Article |
CURRENT EXHIBITION

In scala

Valencia

26 September — 14 November 2025

In scala

“The hand invents worlds of forms.”—Henri Focillon

In Éloge de la main, Focillon reminds us that every form is a gesture before it is a concept. The hand thinks as it acts, imprinting a rhythm on matter that not only shapes an object, but also opens up a way of inhabiting the world. This relationship between thought and stroke, body and space runs through Lluc Margrau’s work, always sustained by the minimal: the pressure of a pencil, the incision of a punch, or the line that defines an invisible arc.

drawing […] the gallery

The works on display at Vangar gallery straddle the threshold between gesture and architecture. The installation draws a walkable space in stainless steel, composed of straight lines and arches suspended in the air. t is not an autonomous object, but rather an expanded drawing that visitors can enter, pass under, surround, and measure with their own bodies. “Scale is not magnitude, but relationship,” Luigi Ghirri reminded us. So did Anne Carson, who wrote in Audubon (Men in Their Off Hours):

he built flexible frames of wood and wire

on which he arranged the skin and feathers of the bird

—or sometimes…

An image that resonates throughout this exhibition: the attempt to hold onto what slips away, to give shape to an impossible gesture. In Lluc’s work, as in Carson’s, the essential occurs in this mismatch, in what the line evokes but does not contain.

Data excerpts |
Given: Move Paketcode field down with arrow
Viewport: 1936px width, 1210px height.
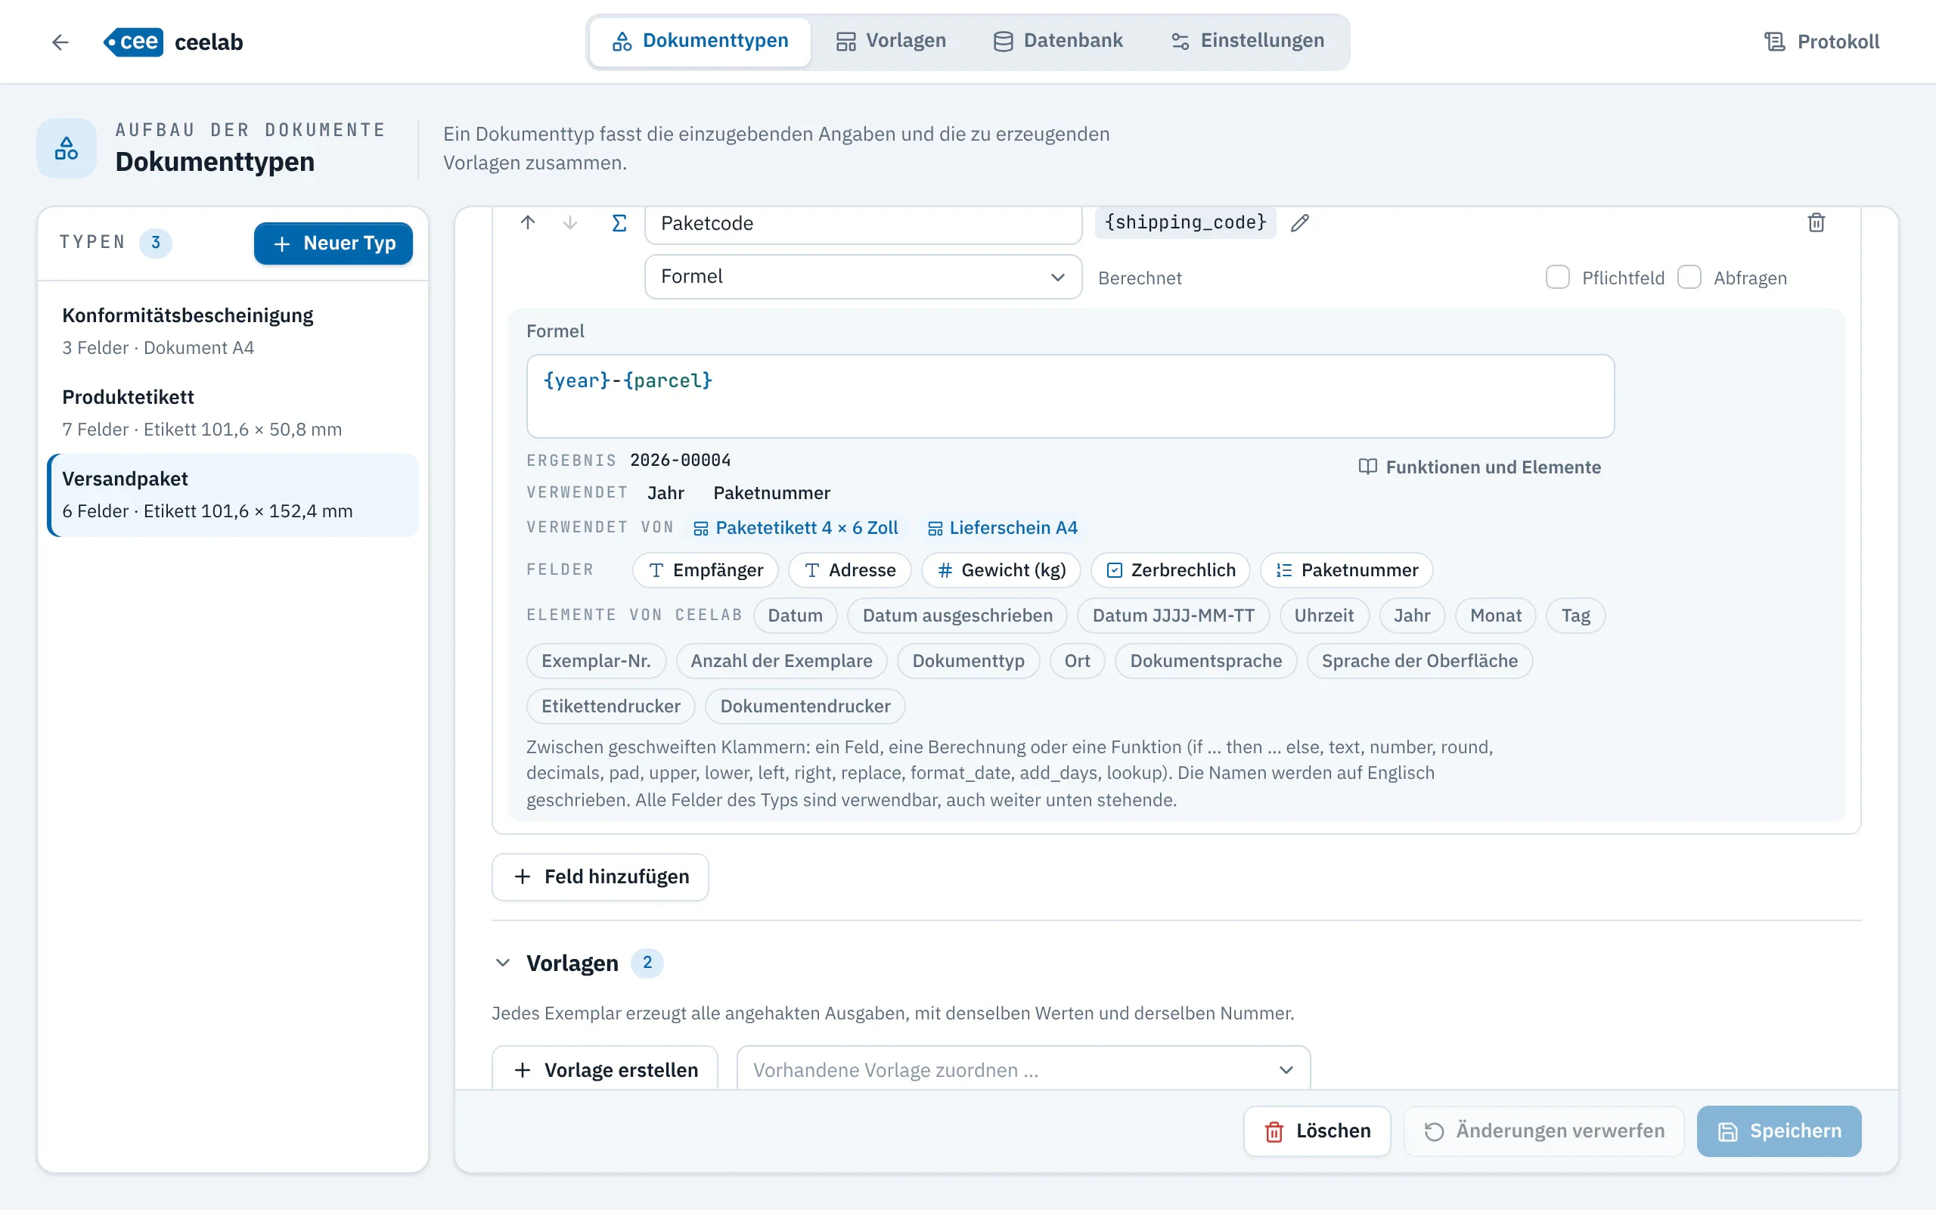Looking at the screenshot, I should click(570, 222).
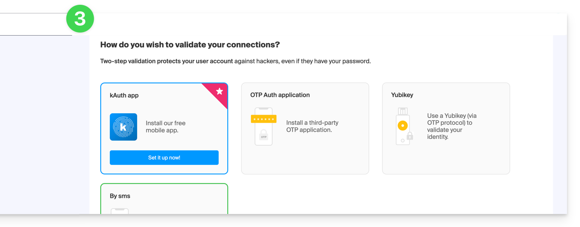Click the pink star ribbon on kAuth card
The width and height of the screenshot is (580, 227).
[219, 92]
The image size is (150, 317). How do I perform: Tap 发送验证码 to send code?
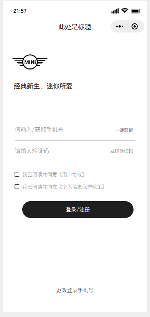tap(122, 151)
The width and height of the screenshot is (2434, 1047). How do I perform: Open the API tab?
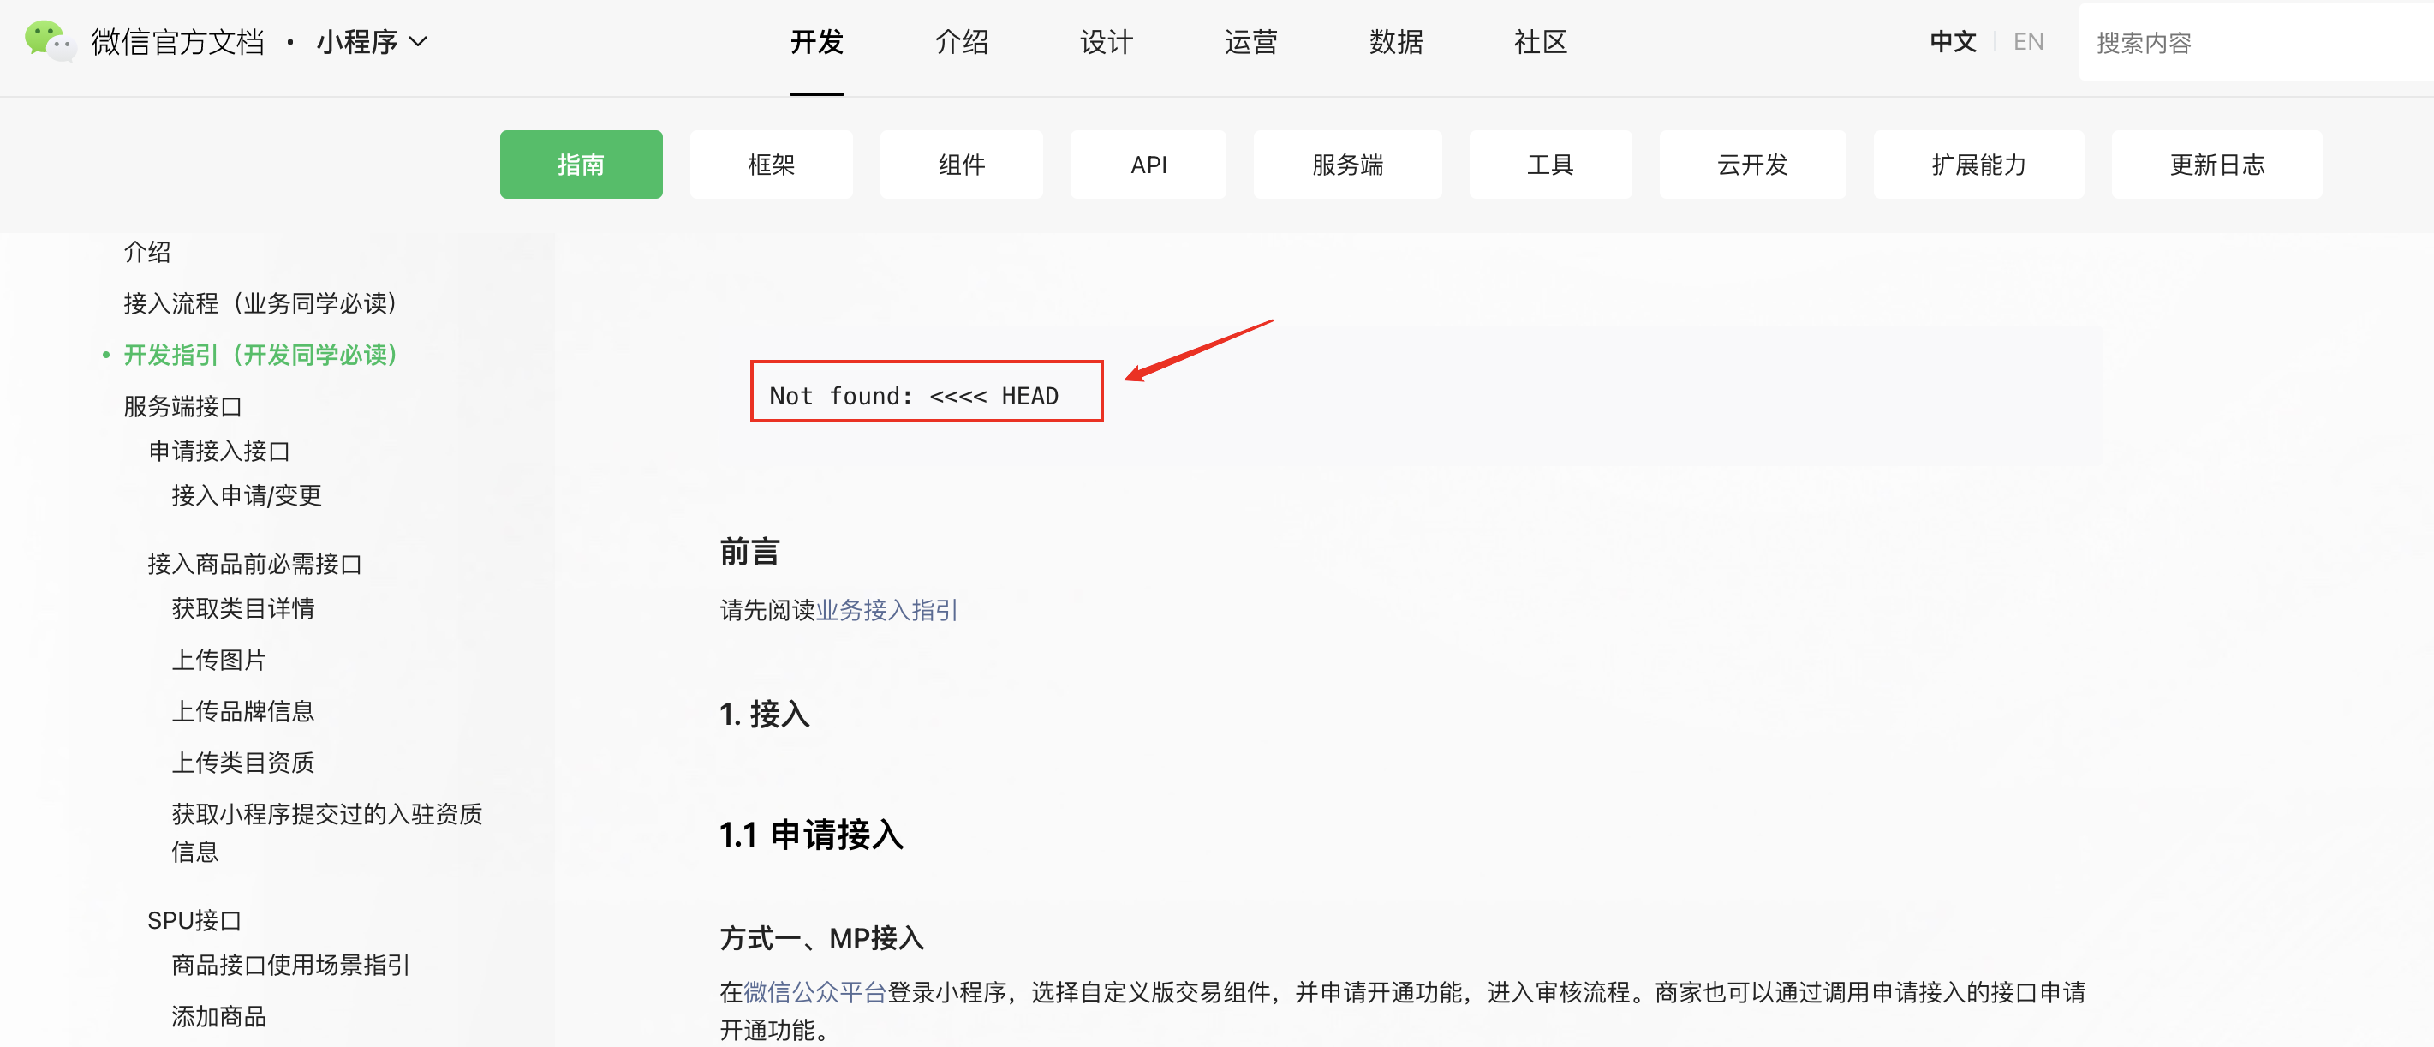(x=1148, y=164)
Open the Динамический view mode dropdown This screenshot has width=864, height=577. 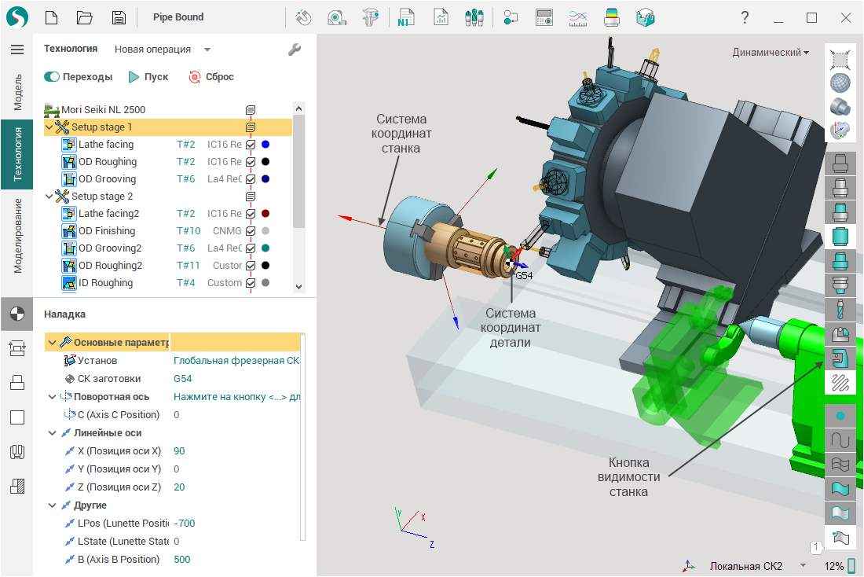[x=771, y=53]
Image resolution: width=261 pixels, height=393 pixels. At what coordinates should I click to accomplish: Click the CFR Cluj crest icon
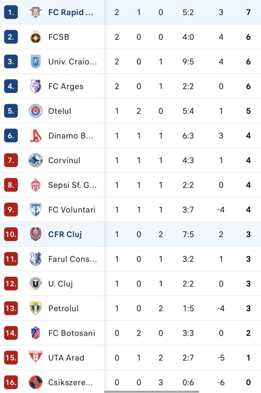coord(35,234)
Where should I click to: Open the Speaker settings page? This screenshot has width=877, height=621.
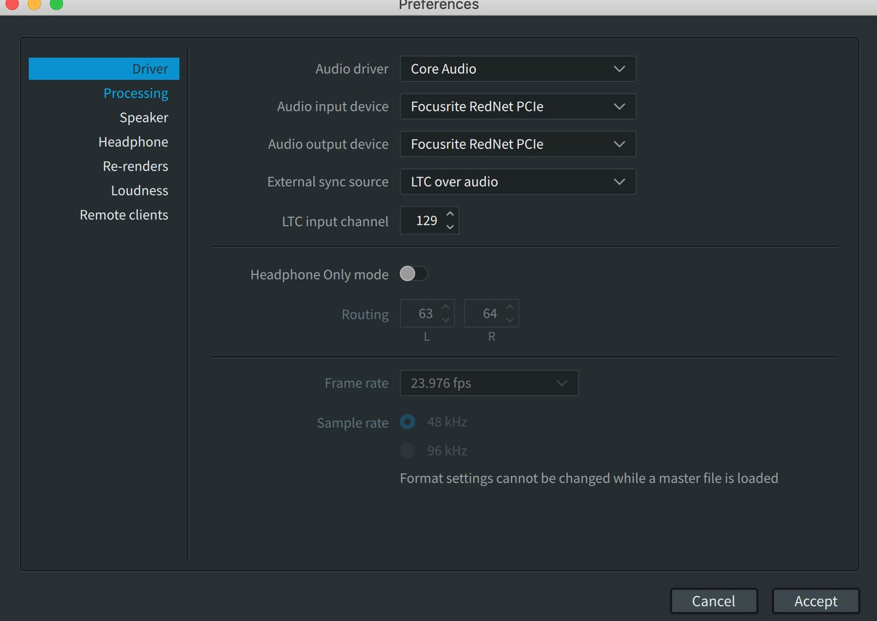pyautogui.click(x=143, y=117)
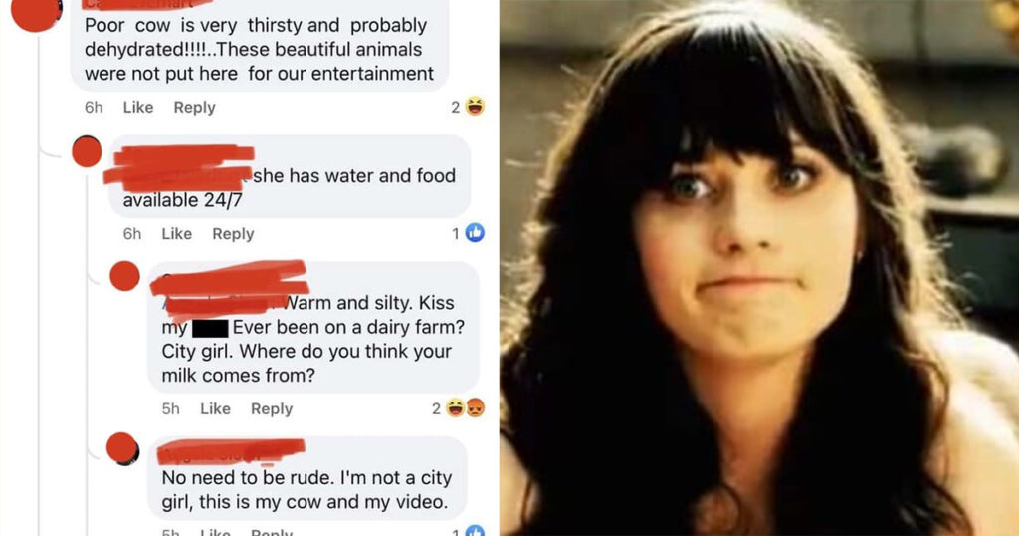
Task: Click the angry emoji on the dairy farm reply
Action: coord(475,407)
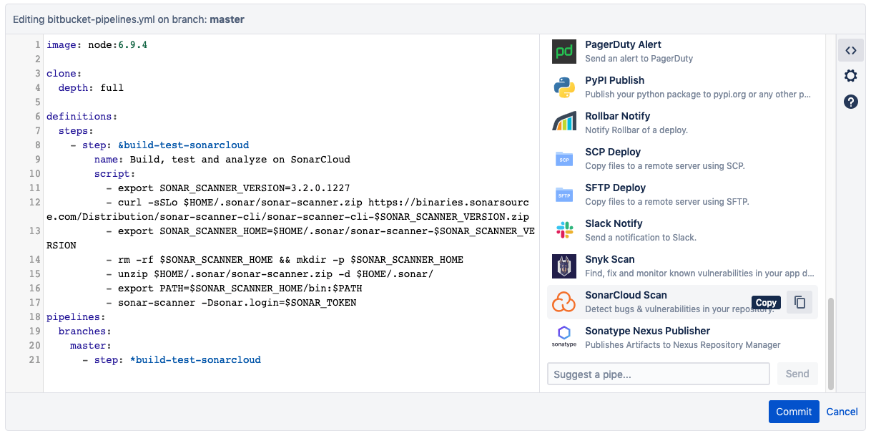Select the SCP Deploy pipe icon
The height and width of the screenshot is (436, 871).
[x=564, y=158]
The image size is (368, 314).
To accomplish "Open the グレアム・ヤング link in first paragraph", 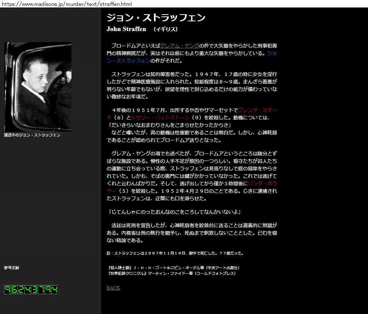I will click(x=180, y=46).
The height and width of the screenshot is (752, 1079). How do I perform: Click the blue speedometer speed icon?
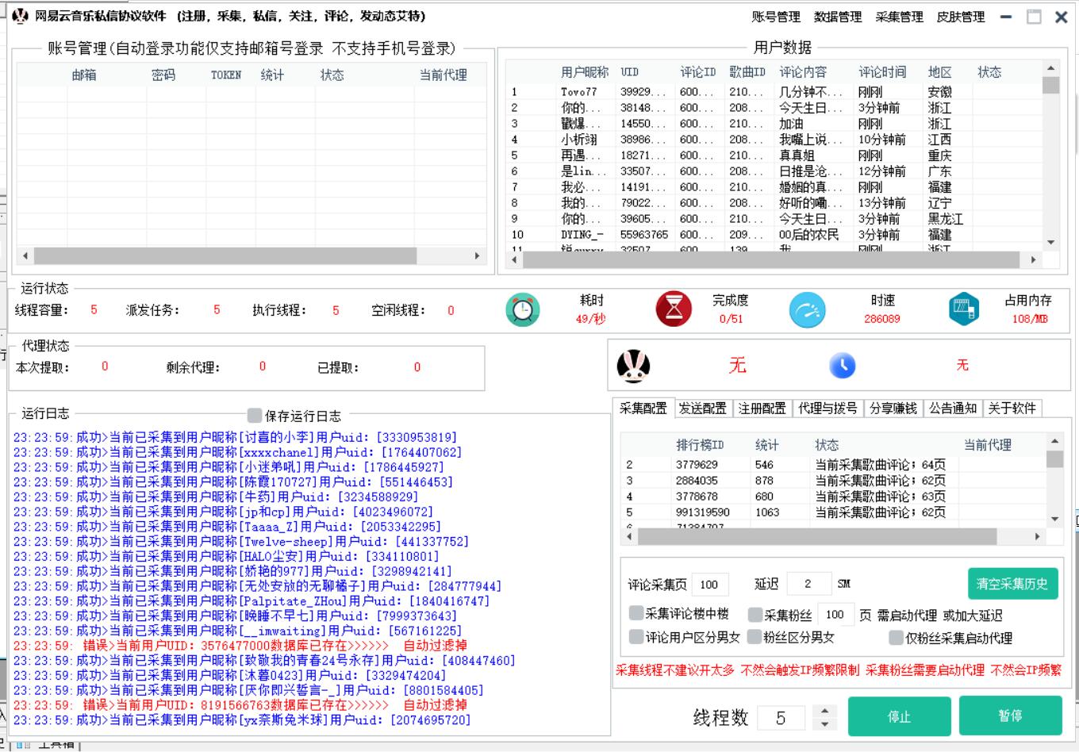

The request | Condense the paragraph of the exhibition text that begins "In Éloge de la main" into two sentences that keep its main points.

Output below | In Éloge de la main, Focillon holds that every form is a gesture before it is a concept, and that the hand thinks as it acts, giving matter a rhythm that shapes an object and opens a way of inhabiting the world. This bond between thought and stroke, body and space runs through Lluc Margrau's work, always carried by minimal means: the pressure of a pencil, the incision of a punch, or a line that defines an invisible arc.